This morning cognitive science specialist Cogstate Limited (ASX: CGS) posted a net loss after tax of $823,948 on revenue of $35 million. The net loss was slightly narrower than last year's loss of $1.04 million, with revenue climbing 28% over the prior year.
The company did post positive operating income (EBITDA) of $143,416 and the net loss was within prior guidance.
The company blamed the failure to turn a profit on "an increased investment in the clinical trials business to increase resources…and unforeseen delays in the execution of sales contracts in the second half of FY17…impacted earnings".
However, it heads into FY 2018 and beyond with operations looking up, as it boasts it has "contracted future Clinical Trials revenue of $37.5 million, of which $18.9 million is expected to be realized during the 2018 financial year".
The group's CEO is ebullient over the future of the business describing it as possessing "an exceptionally strong sales pipeline" and "sharp growth trajectory".
It also flagged that investments made this year that took their toll on the bottom line should support "capability and capacity" across the business over the years of projected expansion ahead.
In total staff members in the clinical trials business increased from 57 to 75 over just a single year, which contributed to the fall in gross profit margins for the year from 71% to 67%.

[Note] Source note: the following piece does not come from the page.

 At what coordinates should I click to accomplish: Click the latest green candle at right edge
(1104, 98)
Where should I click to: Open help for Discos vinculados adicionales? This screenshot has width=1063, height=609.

In July 2017 the company also received approval from the U.S. healthcare regulator the Food and Drug Administration to market one of its latest medical device and software products for commercial distribution in the U.S.
As at June 30, 2017 the company had no debt and cash on hand of $9.3 million, with a market value a touch over $100 million.
Despite a marginally softer-than-expected second half, Cogstate continues to head in the right direction and operates in a large addressable market of brain function measurement that is complex and highly regulated.